Mike Boan with Compeer Financial tells Brownfield that some areas have been hit harder than others. “The people who still have water standing on the ground, etc., they’re probably going to lean more toward a cover crop of some kind, or some kind of forage crop. For those who can get out there with today’s equipment and planting methods, they can get out there and replant that ground.”

Boan says it’s hard for the farmer to decide what to do if the crop can’t be planted and something has to be out there to suppress weeds and preserve the soil. “If you’re still looking at plant prevention today and haven’t decided what to do, one thing to think about is, do you have a neighbor or family member who might have livestock? You can work with them now.”

Boan says when planting a cover crop for animal feed there are restrictions. “You can’t take it for seed or for grain. Those are big no-nos, and the other thing you can’t do is you can’t go out and put in any kind of corn as a cover crop. You can’t do it further from and with about two years ago.”

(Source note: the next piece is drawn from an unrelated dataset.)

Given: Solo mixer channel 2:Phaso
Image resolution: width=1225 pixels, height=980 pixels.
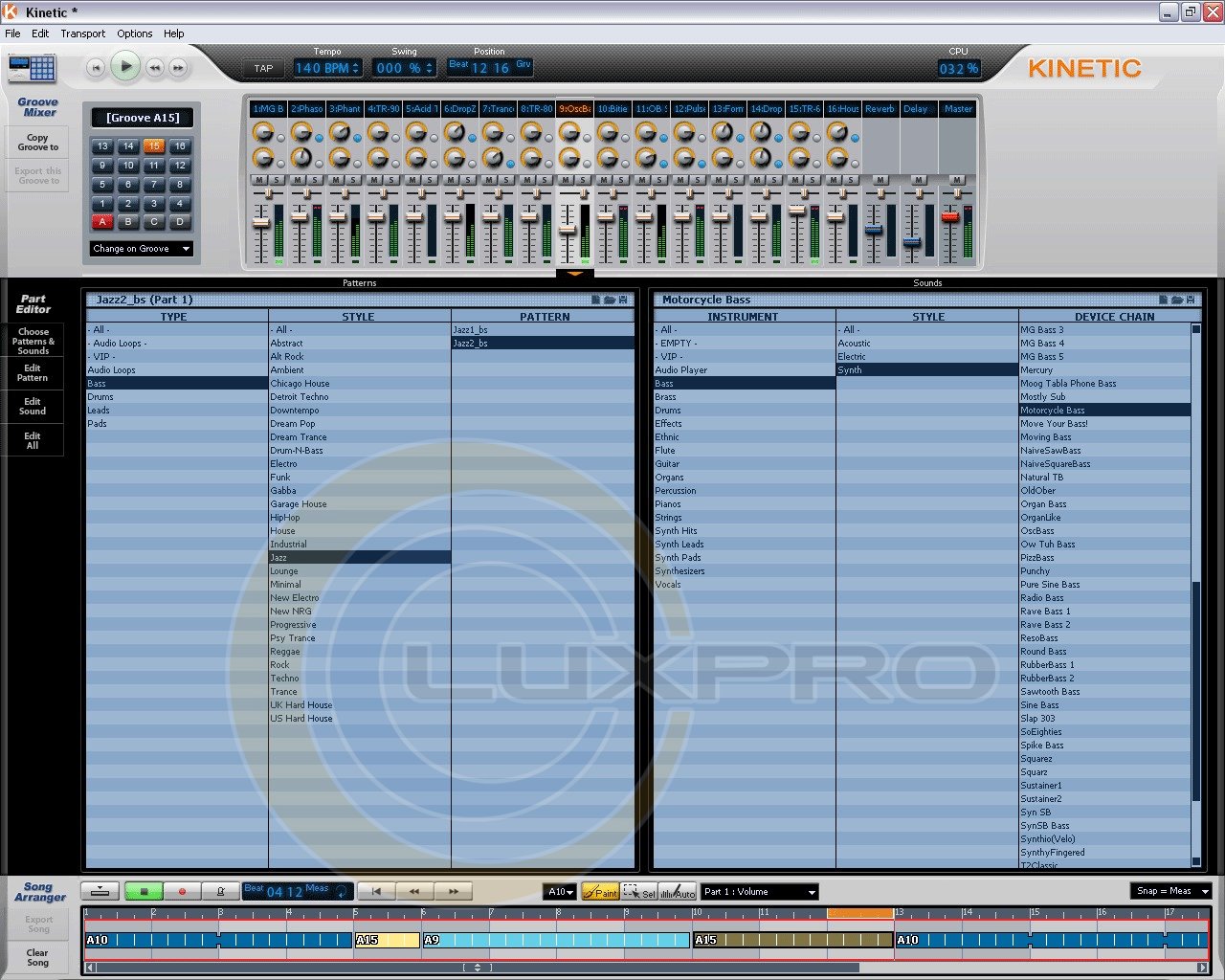Looking at the screenshot, I should (315, 180).
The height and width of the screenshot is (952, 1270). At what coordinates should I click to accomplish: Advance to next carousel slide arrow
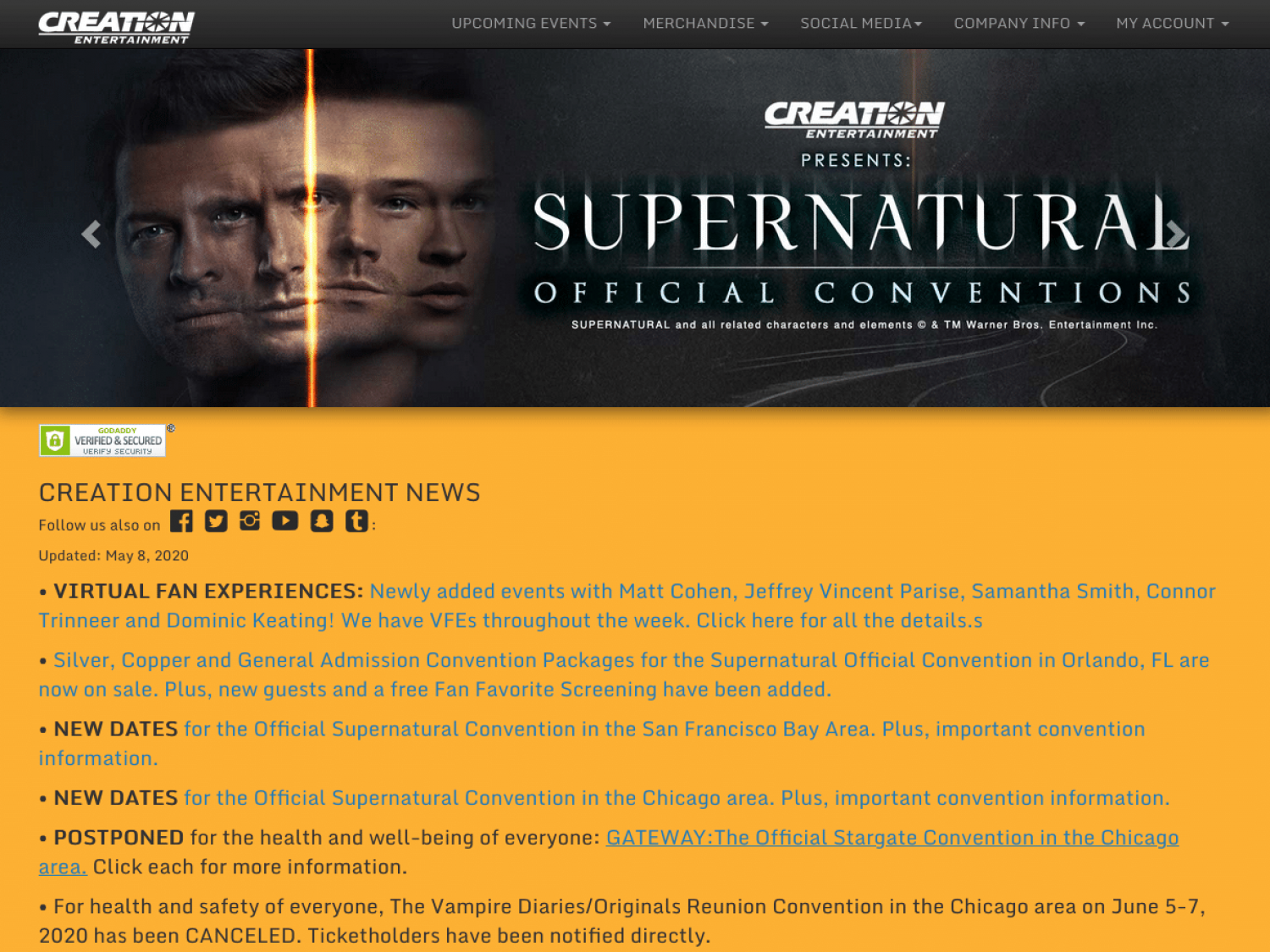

He says for farmers in Minnesota and Iowa who work with flooded crops, “You have 100% of your full liability on that crop still covered even if it’s flooded, but with prevent growth you get 55% of your liability on your corn paid out and 60% of your soybean liability is paid out based on whatever level of coverage and insurance you have in place.”

Boan recommends farmers who still can’t get into their fields talk to their crop insurance agents about their options.